Helping You Get the Most Out of Your Misery
Wednesday, January 12, 2005
Aries: This week, your life begins to remind you more and more of an episode of Laverne & Shirley. And not the funny Milwaukee shows, either, but the painful, excruciating seasons after they moved to California. Poor, poor you.
Taurus: Adopting Gandhi’s “passive resistance” approach to your current situation is a good idea. You are mistaken, however, in your belief that this involves a lot of “hissy fits.”
Gemini: Your mother’s worst nightmare comes true this week as you are rushed to the hospital and are found to have dirty underwear. Tsk tsk tsk.
Cancer: Your arguments against privatization of social security accounts is met with skepticism by everyone else in the crack house.
Leo: For some strange, inexplicable reason, your Liver & Onions incense isn’t selling well at the craft fair.
Virgo: The work of Walt Whitman provides you with great comfort this week as you…oh, wait, sorry. It’s the work of Slim Whitman you’ll be checking out this week. You dig yodeling. That’s super.
Libra: Just for the record, very few women are actually turned on when you refer to it as your “pee-pee.”

:::

# To do:
1. Condense the paragraph of the horoscope that begins "Aries: This week" into a shorter version that keeps its main points.
2. Rewrite the stretch of the horoscope from "Helping You Get" through "Poor, poor you.", changing "California" to "Florida".
Work only from the horoscope above.

:::

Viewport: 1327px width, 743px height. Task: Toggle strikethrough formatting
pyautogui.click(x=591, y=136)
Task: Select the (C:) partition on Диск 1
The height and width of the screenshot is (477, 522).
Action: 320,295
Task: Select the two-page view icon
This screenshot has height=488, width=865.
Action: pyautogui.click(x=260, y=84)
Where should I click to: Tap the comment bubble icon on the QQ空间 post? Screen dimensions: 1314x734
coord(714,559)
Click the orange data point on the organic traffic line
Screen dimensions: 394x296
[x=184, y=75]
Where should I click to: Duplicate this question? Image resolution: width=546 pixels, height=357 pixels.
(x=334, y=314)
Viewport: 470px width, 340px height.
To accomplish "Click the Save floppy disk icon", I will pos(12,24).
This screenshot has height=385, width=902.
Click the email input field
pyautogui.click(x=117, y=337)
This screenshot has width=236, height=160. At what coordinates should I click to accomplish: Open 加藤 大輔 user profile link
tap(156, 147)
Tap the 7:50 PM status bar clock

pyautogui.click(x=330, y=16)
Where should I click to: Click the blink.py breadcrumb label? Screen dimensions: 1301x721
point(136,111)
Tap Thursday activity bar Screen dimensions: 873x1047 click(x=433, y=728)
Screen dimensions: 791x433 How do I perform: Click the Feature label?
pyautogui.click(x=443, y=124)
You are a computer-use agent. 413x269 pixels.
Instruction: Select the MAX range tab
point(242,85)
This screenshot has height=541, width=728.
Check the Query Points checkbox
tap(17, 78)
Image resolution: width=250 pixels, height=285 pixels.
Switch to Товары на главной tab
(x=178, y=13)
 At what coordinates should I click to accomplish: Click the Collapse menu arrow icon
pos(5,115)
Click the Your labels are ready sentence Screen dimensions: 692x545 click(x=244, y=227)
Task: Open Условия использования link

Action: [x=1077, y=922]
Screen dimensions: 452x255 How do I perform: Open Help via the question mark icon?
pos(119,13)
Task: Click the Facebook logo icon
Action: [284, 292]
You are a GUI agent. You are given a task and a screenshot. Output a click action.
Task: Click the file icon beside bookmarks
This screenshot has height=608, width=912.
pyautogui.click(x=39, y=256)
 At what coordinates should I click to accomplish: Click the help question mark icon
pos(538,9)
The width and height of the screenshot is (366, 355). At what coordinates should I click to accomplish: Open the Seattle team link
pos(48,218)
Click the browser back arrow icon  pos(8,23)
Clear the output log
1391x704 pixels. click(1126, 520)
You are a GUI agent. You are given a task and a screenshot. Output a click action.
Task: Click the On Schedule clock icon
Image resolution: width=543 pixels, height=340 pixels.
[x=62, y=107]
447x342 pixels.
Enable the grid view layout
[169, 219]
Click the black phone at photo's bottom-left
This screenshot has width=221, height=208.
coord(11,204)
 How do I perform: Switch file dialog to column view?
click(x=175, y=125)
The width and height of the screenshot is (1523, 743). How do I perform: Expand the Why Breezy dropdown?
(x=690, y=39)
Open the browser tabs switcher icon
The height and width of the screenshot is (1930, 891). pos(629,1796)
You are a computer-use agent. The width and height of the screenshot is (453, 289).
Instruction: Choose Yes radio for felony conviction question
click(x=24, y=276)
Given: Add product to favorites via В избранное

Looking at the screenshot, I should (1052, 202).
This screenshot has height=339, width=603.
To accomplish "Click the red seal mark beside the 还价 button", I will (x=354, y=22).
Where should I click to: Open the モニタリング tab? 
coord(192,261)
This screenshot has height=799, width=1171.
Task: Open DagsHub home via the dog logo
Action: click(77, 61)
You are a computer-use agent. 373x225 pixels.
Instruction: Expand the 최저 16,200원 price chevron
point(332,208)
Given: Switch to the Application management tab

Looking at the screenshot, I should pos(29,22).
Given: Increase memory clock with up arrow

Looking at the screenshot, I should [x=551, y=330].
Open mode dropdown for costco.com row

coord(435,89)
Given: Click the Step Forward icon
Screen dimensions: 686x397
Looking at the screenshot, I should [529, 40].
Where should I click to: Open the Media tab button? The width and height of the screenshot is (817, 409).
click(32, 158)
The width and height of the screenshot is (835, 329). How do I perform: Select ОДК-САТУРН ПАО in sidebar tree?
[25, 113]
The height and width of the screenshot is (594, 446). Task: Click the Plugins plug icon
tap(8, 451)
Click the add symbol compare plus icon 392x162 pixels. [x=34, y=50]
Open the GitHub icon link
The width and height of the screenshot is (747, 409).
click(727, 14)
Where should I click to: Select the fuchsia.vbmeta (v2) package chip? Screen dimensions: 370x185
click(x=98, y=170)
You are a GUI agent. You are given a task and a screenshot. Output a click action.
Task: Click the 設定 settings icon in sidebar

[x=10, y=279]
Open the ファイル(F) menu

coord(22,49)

:::

# Task responses:
1. Aries: This week your life increasingly resembles Laverne & Shirley, not the funny Milwaukee shows but the painful seasons after the move to California. Poor you.

2.
Helping You Get the Most Out of Your Misery
Wednesday, January 12, 2005
Aries: This week, your life begins to remind you more and more of an episode of Laverne & Shirley. And not the funny Milwaukee shows, either, but the painful, excruciating seasons after they moved to Florida. Poor, poor you.